-- INFORMATION GIVEN follows --

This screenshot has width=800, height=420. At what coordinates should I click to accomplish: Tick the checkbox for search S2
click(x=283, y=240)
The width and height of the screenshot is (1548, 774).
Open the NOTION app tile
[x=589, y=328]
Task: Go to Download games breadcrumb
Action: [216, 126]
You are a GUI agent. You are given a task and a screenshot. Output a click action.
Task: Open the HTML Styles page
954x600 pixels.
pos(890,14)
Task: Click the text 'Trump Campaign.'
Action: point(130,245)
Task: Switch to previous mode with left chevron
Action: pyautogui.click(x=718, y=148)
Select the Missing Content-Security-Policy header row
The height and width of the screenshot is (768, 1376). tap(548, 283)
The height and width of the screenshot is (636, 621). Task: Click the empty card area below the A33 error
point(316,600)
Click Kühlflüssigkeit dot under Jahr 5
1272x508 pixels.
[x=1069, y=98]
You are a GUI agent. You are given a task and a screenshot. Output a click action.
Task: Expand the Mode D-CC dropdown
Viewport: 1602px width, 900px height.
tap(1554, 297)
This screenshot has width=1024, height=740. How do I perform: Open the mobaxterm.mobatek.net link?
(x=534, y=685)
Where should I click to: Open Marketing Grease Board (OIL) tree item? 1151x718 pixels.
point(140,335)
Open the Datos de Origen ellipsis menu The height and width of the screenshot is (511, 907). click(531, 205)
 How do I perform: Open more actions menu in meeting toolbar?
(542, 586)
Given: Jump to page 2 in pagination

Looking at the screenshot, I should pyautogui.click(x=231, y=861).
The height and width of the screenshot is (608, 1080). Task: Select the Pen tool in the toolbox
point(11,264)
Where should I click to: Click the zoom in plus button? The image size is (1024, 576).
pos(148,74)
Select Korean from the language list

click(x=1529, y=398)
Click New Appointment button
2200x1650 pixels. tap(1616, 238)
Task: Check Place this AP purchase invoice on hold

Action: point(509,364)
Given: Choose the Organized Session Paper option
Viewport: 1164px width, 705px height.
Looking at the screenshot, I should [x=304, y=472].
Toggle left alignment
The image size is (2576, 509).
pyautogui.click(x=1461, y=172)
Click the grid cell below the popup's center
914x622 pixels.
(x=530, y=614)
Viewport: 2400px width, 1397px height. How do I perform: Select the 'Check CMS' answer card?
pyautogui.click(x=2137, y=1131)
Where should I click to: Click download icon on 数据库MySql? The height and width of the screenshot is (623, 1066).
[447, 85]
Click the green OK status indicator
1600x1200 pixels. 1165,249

-- INFORMATION GIVEN concluded --

WORK ORDER – Keeping each word as it stands, transcribe every entry.

EXERCISE SOLUTION –
This screenshot has width=800, height=420. At what coordinates should I click to accomplish: Tick the checkbox for search S2
click(x=283, y=240)
The width and height of the screenshot is (1548, 774).
Open the NOTION app tile
[x=589, y=328]
Task: Go to Download games breadcrumb
Action: [216, 126]
You are a GUI agent. You are given a task and a screenshot. Output a click action.
Task: Open the HTML Styles page
954x600 pixels.
pos(890,14)
Task: Click the text 'Trump Campaign.'
Action: point(130,245)
Task: Switch to previous mode with left chevron
Action: pyautogui.click(x=718, y=148)
Select the Missing Content-Security-Policy header row
The height and width of the screenshot is (768, 1376). tap(548, 283)
The height and width of the screenshot is (636, 621). Task: Click the empty card area below the A33 error
point(316,600)
Click Kühlflüssigkeit dot under Jahr 5
1272x508 pixels.
[x=1069, y=98]
You are a GUI agent. You are given a task and a screenshot. Output a click action.
Task: Expand the Mode D-CC dropdown
Viewport: 1602px width, 900px height.
tap(1554, 297)
This screenshot has width=1024, height=740. How do I perform: Open the mobaxterm.mobatek.net link?
(x=534, y=685)
Where should I click to: Open Marketing Grease Board (OIL) tree item? 1151x718 pixels.
point(140,335)
Open the Datos de Origen ellipsis menu The height and width of the screenshot is (511, 907). click(531, 205)
 How do I perform: Open more actions menu in meeting toolbar?
(542, 586)
Given: Jump to page 2 in pagination

Looking at the screenshot, I should pyautogui.click(x=231, y=861).
The height and width of the screenshot is (608, 1080). Task: Select the Pen tool in the toolbox
point(11,264)
Where should I click to: Click the zoom in plus button? The image size is (1024, 576).
pos(148,74)
Select Korean from the language list

click(x=1529, y=398)
Click New Appointment button
2200x1650 pixels. tap(1616, 238)
Task: Check Place this AP purchase invoice on hold

Action: point(509,364)
Given: Choose the Organized Session Paper option
Viewport: 1164px width, 705px height.
Looking at the screenshot, I should [x=304, y=472].
Toggle left alignment
The image size is (2576, 509).
pyautogui.click(x=1461, y=172)
Click the grid cell below the popup's center
914x622 pixels.
(x=530, y=614)
Viewport: 2400px width, 1397px height. How do I perform: Select the 'Check CMS' answer card?
pyautogui.click(x=2137, y=1131)
Where should I click to: Click download icon on 数据库MySql? The height and width of the screenshot is (623, 1066).
[447, 85]
Click the green OK status indicator
1600x1200 pixels. 1165,249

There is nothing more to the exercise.